Down the side of the screen the readings all lurched. The heart rate accelerated from a steady 68bpm to a frightened 102bpm.
“As you can see,” Robert began. “Patient A’s response is typical for someone who has a phobic reaction to cats. You’ll notice that his heart rate is accelerating. You’ll notice that his cortisol levels have increased because of the adrenaline he’s releasing.” He pointed at the reading which showed that a figure of 5 mcg/dL had leapt to 10 mcg/dL.

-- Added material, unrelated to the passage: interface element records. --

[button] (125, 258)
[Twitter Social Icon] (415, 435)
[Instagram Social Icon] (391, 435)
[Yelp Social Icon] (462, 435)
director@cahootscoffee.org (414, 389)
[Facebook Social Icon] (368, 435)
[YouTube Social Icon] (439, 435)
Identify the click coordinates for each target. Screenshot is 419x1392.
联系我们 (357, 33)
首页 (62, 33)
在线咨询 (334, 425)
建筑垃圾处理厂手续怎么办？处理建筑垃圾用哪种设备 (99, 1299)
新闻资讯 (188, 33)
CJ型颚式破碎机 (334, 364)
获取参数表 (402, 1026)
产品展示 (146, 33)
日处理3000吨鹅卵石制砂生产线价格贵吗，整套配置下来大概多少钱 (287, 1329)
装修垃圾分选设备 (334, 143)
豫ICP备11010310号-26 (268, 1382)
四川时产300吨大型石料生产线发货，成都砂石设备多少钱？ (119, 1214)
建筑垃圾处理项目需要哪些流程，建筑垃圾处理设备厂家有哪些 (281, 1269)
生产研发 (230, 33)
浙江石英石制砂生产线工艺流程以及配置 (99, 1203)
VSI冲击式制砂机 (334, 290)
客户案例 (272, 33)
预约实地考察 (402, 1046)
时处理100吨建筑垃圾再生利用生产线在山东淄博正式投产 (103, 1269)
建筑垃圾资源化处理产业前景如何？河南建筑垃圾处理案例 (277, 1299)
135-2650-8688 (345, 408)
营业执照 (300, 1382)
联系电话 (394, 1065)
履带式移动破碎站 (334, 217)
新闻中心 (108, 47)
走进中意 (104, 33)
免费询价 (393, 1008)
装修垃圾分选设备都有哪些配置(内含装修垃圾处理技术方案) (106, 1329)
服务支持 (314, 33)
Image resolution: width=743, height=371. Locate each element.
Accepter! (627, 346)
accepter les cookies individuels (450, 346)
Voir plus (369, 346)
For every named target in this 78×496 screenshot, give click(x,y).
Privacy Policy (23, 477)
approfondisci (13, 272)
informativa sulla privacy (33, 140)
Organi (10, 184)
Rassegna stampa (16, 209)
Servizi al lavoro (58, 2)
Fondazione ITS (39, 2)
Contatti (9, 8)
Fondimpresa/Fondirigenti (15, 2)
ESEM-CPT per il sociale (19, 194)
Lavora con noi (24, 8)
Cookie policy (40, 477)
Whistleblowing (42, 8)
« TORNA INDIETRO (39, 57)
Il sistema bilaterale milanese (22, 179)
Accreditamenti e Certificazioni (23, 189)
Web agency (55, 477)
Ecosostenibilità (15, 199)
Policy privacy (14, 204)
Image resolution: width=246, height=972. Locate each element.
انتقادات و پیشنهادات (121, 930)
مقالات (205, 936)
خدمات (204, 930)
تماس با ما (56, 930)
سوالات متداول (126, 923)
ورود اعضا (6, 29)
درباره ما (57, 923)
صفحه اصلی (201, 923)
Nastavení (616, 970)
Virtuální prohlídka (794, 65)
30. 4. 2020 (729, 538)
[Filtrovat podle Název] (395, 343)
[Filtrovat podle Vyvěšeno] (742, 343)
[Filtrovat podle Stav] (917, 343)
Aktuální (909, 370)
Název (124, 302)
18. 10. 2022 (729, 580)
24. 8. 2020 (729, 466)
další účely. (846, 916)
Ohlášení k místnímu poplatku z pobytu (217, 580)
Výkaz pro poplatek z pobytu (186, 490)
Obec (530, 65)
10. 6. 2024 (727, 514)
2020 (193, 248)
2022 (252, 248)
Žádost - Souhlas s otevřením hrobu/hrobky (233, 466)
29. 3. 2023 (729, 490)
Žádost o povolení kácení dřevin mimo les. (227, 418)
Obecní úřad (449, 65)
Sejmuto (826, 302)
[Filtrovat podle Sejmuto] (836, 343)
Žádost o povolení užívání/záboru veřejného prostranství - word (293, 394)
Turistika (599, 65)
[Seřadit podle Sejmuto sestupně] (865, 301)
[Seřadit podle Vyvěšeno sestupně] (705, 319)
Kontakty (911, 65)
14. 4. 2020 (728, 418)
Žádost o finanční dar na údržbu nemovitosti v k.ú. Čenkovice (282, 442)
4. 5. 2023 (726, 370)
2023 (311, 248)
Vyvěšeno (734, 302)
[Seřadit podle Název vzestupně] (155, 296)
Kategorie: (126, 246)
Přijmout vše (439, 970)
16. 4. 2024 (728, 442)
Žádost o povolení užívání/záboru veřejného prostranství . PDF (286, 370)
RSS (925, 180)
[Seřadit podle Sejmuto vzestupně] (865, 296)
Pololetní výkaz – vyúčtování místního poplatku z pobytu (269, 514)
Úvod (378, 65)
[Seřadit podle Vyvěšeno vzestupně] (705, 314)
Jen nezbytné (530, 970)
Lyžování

“It’s all hairy,” Patient A moaned. He was struggling to remain seated. His arms and legs moved vainly as though he was trying to distance himself from the creature. “You never said it would be all hairy and full of claws. Take the fucker away.”
The kitten meowed. The sound was weak and pitiful.
“Fuck! Fuck! Fuck!” spat Patient A. His eyes were wide. Beads of sweat glistened on his forehead. His upper lip had curled back in a sneer of distaste. “Fuck! Fuck! Fuck!” he repeated.
“As you’ll notice,” Robert said. “The patient is using more expletives.”
“It’s an interesting phenomenon,” Graham said from the back of the room. “There’s been a lot of work done into the analgesic qualities of swearing but no one seems to have said anything about the way some subjects can self-medicate with a virtual overdose of taboo language.”
One of the four figures, the Assistant Dean, Graham realised, turned to glance at him. The others kept their backs to him, studying the screen and ignoring his contribution.